Contract Changes

After my recent post about The Dark Side of mISV's I received numerous comments and emails about different ways to prevent the situation from happening again and ways to mitigate if it does happen. While I appreciate the advice, many of the aspects were implemented on later contracts before even that development was complete. While we are steadily dropping custom development not related to dotProject and complementary applications, I'm laying out the specific changes that exist in all of our contracts now.

The key points:

  • Now all jobs for new customers require 20% down before it even goes on our schedule.
  • Each successful demo of a milestone – on our server of course – generates an invoice for another % of the funds.
  • Failure to pay that invoice (net 10) stops development.
  • Lack of communication stops development.
  • If at any time development is stopped – as described above – all future dates are delayed approximately 1 week + the duration of the delay.
  • No rights, priviledges, ownership, etc are transfered until all payments are made in full. While most contracts have the implicit concept of “you don't pay, you don't get the services”, this spells it out explicitly.
  • If anything has been delivered to their systems, once an invoice is missed, it gets deleted immediately. (This is specified in the original contract, which my attorney has assured me offers some protection against “destructive actions”, etc. since it is clearly laid out.)
  • Late penalties are spelled out clearly in a flat percentage applied monthly. As we moved into higher transaction systems where there were potentially hundreds of transactions for hundreds of dollars each, I briefly considered basing penalties on a percent of the business transacted through the potential system – my lawyer liked that one – but we decided that this would be a metric difficult to track and nearly impossible to prove if the customer has already been demonstrated to be untrustworthy.
  • On the upside, if at any time the customer is unsatisfied with the work performed, they can walk away. Of course, no code is transferred until their account is settled. Luckily, using Subversion and dotProject, I can take a snapshot of all work up to a certain point and settle to that point.

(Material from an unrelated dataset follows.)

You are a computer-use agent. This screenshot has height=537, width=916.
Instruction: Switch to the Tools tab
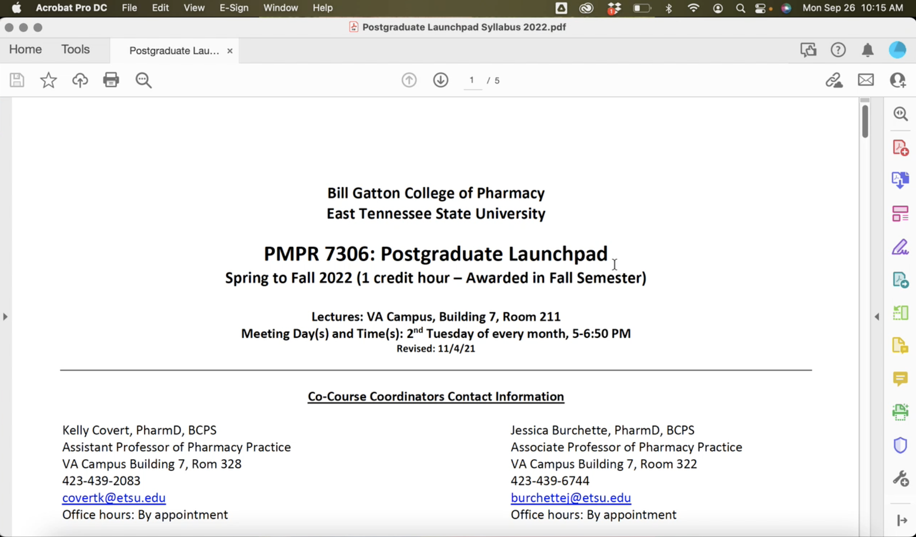coord(75,49)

Fortunately, about 85% of CaseySoftware's customers at any given time are repeat customers, so this point has been irrelevant. Some people may believe that these clauses are draconian but having them all laid of explicitly clearly defines all the expectations on both sides early in the process. Fortunately, I have only had to enact one the above clauses and hope I can continue to say that for years to come.

I also work on a simple basis. If I don't like you, my team and I are not going to work with you. Life is too short to spend with people you don't like.